Sonnet/Claude Code may technically be "smarter", but Qwen3-Coder on Cerebras is ...

nerpderp82 · 2025-09-30T18:39:22 1759257562

We must have very different workflows, I am curious about yours. What tools are you using and how are you guiding Qwen3-Coder? When I am using Claude Code, it often works for 10+ minutes at a time, so I am not aware of inference speed.

solarkraft · 2025-09-30T22:01:15 1759269675

You must write very elaborate prompts for 10 minutes to be worth the wait. What permissions are you giving it and how much do you care about the generated code? How much time did you spend on initial setup?

I‘ve found that the best way for myself to do LLM assisted coding at this point in time is in a somewhat tight feedback loop. I find myself wanting to refine the code and architectural approaches a fair amount as I see them coming in and latency matters a lot to me here.

CaptainOfCoit · 2025-09-30T19:10:54 1759259454

> When I am using Claude Code, it often works for 10+ minutes at a time, so I am not aware of inference speed.

Indirectly, it sounds like you're aware about the inference speed? Imagine if it took 2 minutes instead of 10 minutes, that's what the parent means.

yodon · 2025-09-30T20:33:21 1759264401

2 minutes is the worst delay. With 10 minutes, I can and do context switch to something else and use the time productively. With 2 min, I wait and get frustrated and bored.

dataangel · 2025-10-01T02:10:27 1759284627

Context switching makes you less productive compared to if you could completely finish one task before moving to the other though. in the limit an LLM that responds instantly is still better.

ripped_britches · 2025-09-30T20:08:19 1759262899

Do you use cursor or what?
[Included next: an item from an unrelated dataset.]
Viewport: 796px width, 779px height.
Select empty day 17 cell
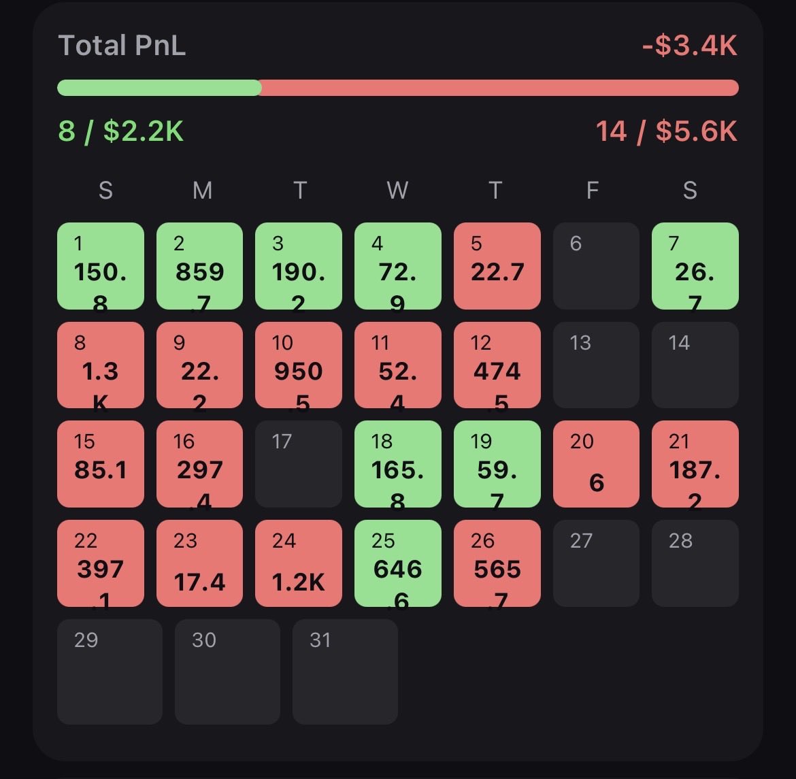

Interested in how you set this up

Shakahs · 2025-09-30T22:34:48 1759271688

I use it via the Kilo Code extension for VSCode, which is invoking Qwen3-Coder via a Cerebras Code subscription.

https://github.com/Kilo-Org/kilocode https://www.cerebras.ai/blog/introducing-cerebras-code

sdesol · 2025-09-30T23:11:54 1759273914

> Sonnet/Claude Code may technically be "smarter", but Qwen3-Coder on Cerebras is often more productive for me because it's just so incredibly fast.
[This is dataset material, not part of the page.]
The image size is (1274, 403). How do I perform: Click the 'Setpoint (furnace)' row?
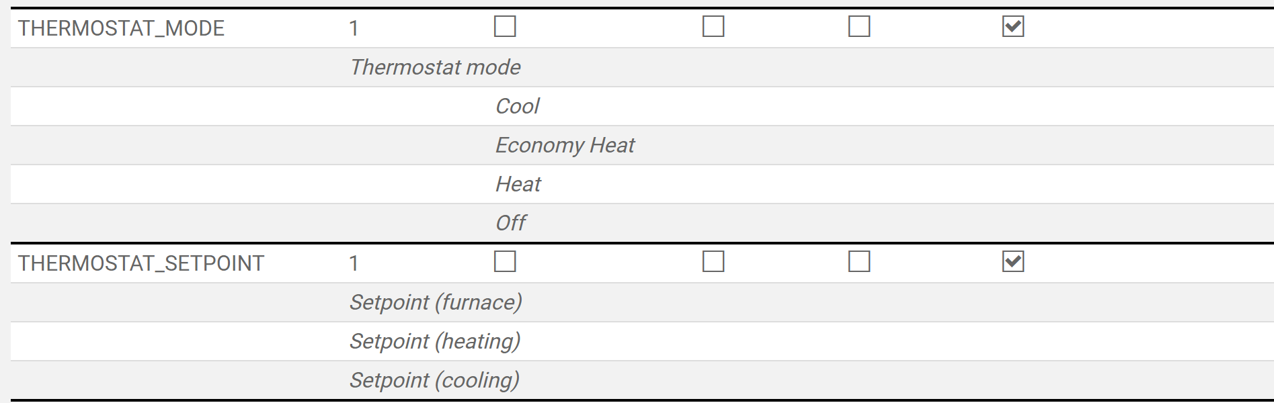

Saying "technically" is really underselling the difference in intelligence in my opinion. Claude and Gemini are much, much smarter and I trust them to produce better code, but you honestly can't deny the excellent value that Qwen-3, the inference speed and $50/month for 25M tokens/per day brings to the table.
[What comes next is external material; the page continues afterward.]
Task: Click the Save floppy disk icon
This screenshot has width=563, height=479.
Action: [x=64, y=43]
Since I paid for the Cerebras pro plan, I've decided to force myself to use it as much as possible for the duration of the month for developing my chat app (https://github.com/gitsense/chat) and here so some of my thoughts so far:

- Qwen3 Coder is a lot dumber when it comes to prompting as Gemini and Claude are much better at reading between the lines. However since the speed is so good, I often don't care as I can go back to the message and make some simple clarifications and try again.

- The max context window size of 128k for Qwen 3 Coder 480B on their platform can be a serious issue if you need a lot of documentation or code in context.

- I've never come close to the 25M tokens per day limit for their Pro Plan. The max I am using is 5M/day.

- The inference speed + a capable model like Qwen 3 will open up use cases most people might not have thought of before.

I will probably continue to pay for the $50 dollar plan for these use cases.

1. Applying LLM generated patches

Qwen 3 coder is very much capable of applying patches generated by Sonnet and Gemini. It is slower than what https://www.morphllm.com/ provides but it is definitely fast enough for most people to not care. The cost savings can be quite significant depending on the work.

2. Building context

Since it is so fast and because the 25M token limit per day is such a high limit for me, I am finding myself loading more files into context and just asking Qwen to identify files that I will need and/or summarize things so I can feed it into Sonnet or Gemini to save me significant money.

3. AI Assistant

Due to it's blazing speed, you can analyze a lot data fast for deterministic searches and because it can review results at such a great speed, you can do multiple search and review loops without feeling like you are waiting forever.

Given what I've experienced so far, I don't think Cerebras can be a serious platform for coding if Qwen 3 Coder is the only available model. Having said that, given the inference speed and Qwen being more than capable, I can see Cerebras becoming a massive cost savings option for many companies and developers, which is where I think they might win a lot of enterprise contracts.